Scan the listing for "agent" and copy out each line that has it.

───── EXTRACTED INFORMATION ─────

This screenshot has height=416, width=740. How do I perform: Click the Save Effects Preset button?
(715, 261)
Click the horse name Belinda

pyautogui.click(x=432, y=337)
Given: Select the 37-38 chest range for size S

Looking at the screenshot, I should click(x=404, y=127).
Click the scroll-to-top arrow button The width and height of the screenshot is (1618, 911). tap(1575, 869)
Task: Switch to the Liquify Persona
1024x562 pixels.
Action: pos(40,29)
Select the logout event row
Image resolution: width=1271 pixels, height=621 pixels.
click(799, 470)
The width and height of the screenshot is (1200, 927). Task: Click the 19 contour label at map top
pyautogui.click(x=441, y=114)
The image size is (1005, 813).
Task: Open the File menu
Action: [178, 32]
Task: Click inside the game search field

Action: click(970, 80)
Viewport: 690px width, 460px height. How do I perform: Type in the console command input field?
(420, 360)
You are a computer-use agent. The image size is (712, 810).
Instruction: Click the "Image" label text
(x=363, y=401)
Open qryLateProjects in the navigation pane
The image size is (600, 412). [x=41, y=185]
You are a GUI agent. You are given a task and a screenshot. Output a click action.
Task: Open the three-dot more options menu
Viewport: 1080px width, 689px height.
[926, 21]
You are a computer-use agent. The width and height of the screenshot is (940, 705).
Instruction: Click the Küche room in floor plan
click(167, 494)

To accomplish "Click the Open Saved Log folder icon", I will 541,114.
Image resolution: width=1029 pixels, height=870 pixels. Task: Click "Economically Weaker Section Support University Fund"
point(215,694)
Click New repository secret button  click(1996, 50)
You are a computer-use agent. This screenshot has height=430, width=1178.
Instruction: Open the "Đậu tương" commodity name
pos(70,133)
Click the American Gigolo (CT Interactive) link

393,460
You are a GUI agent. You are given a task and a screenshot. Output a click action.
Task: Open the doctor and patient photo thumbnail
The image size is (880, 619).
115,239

─────

RESULT BELOW:
You are a computer-use agent. The image size is (712, 810).
You are a GUI agent. You are given a task and a screenshot. Output a click action.
You are a computer-use agent. The width and height of the screenshot is (940, 705).
You are a computer-use agent. This screenshot has height=430, width=1178.
You are a GUI agent. You are given a task and a screenshot. Output a click action.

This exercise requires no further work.